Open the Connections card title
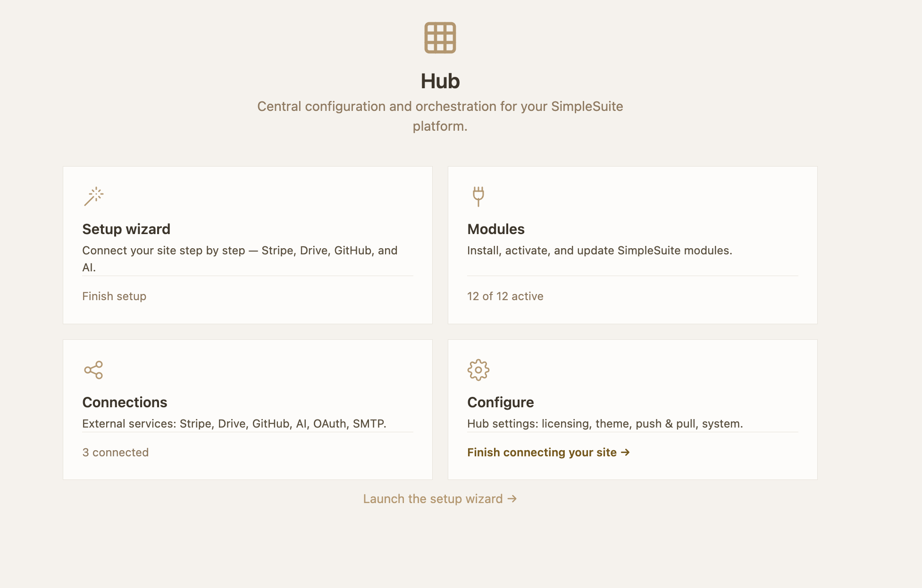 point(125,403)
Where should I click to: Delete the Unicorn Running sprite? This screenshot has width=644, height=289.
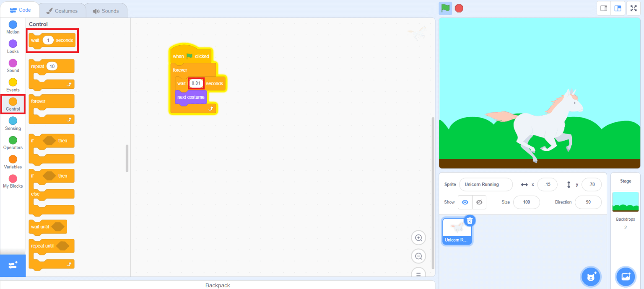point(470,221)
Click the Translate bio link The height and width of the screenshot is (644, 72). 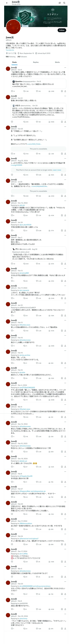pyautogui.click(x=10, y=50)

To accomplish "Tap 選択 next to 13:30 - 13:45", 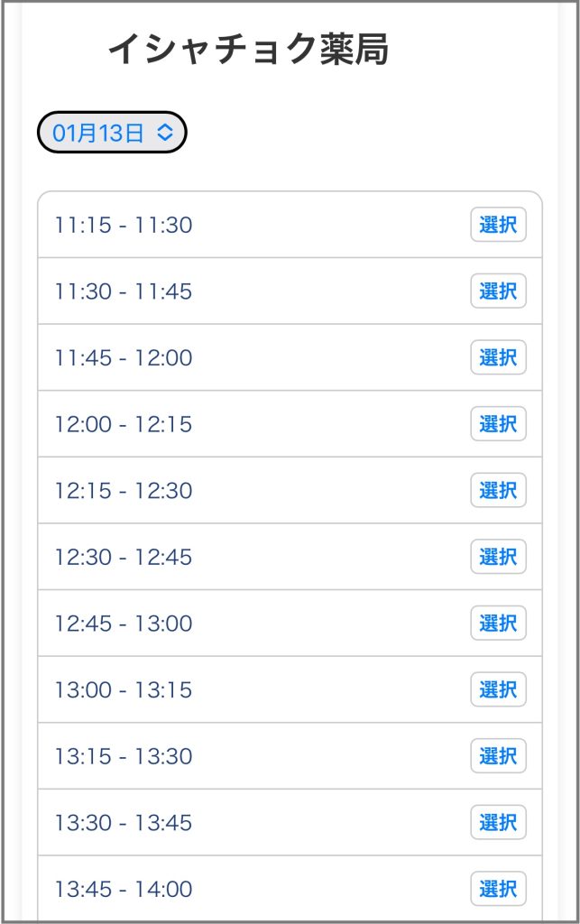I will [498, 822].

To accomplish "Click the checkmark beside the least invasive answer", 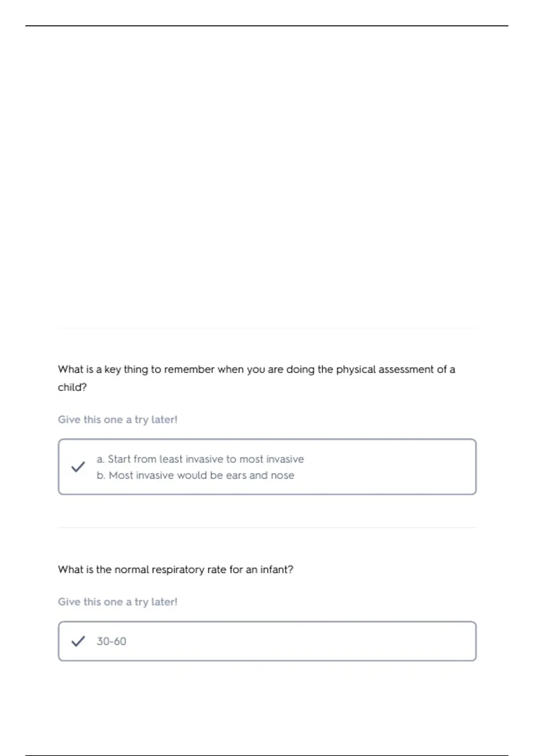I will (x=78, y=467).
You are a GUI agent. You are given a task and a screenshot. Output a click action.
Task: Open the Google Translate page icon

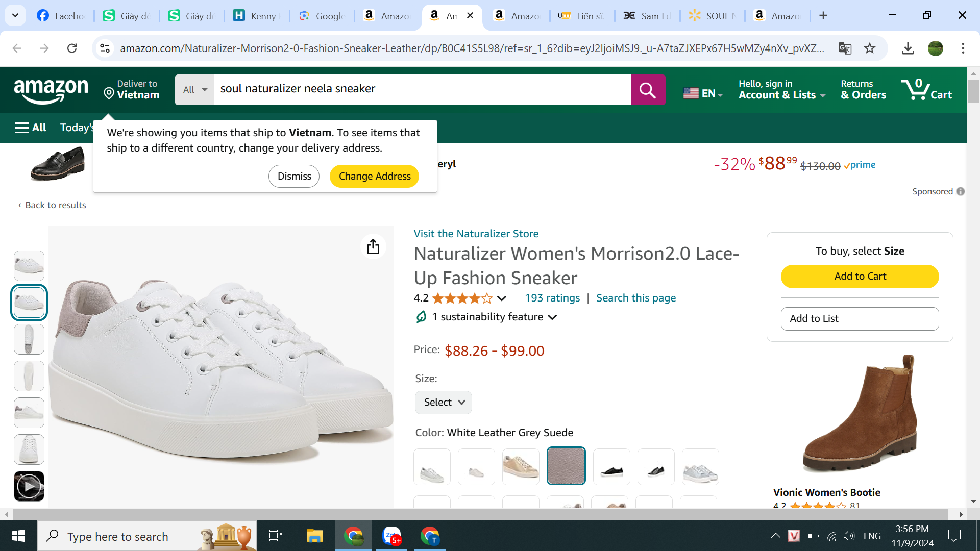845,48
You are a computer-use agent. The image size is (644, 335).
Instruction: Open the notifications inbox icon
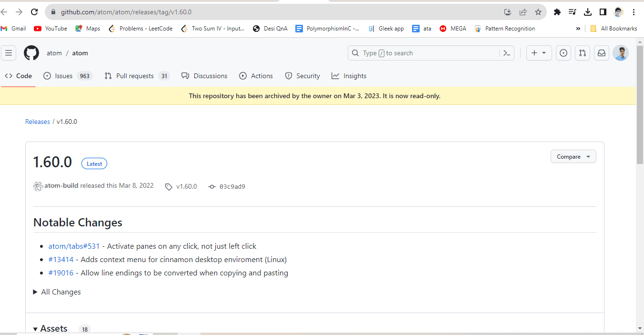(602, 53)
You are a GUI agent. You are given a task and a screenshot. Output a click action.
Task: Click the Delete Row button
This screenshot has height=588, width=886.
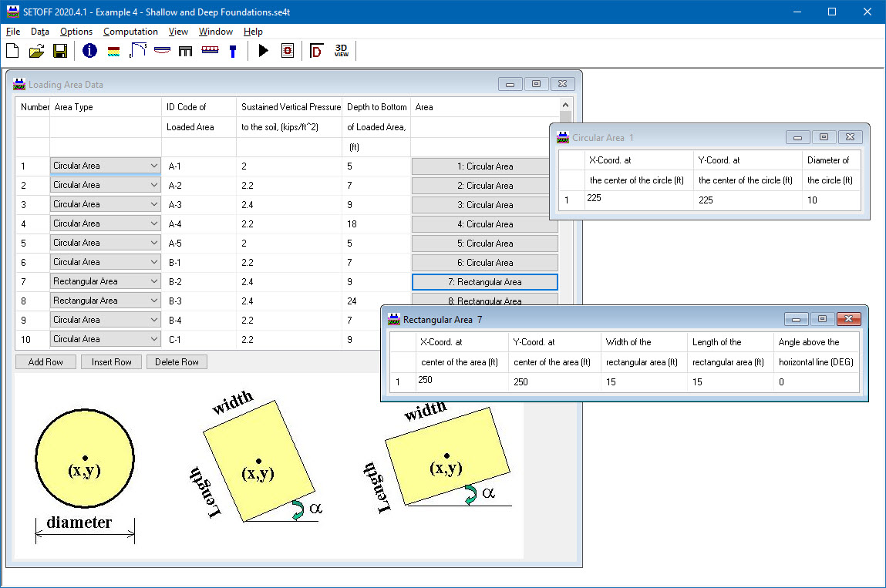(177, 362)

──────

**YOUR GOAL:** Would you print, exactly as they appear, the lines from the line with "Instruction: Open the" through the end of the entries above, leaving out the pictures?

**PROBLEM SOLUTION:**
Instruction: Open the notifications inbox icon
(602, 53)
You are a GUI agent. You are given a task and a screenshot. Output a click action.
Task: Click the Delete Row button
This screenshot has height=588, width=886.
(177, 362)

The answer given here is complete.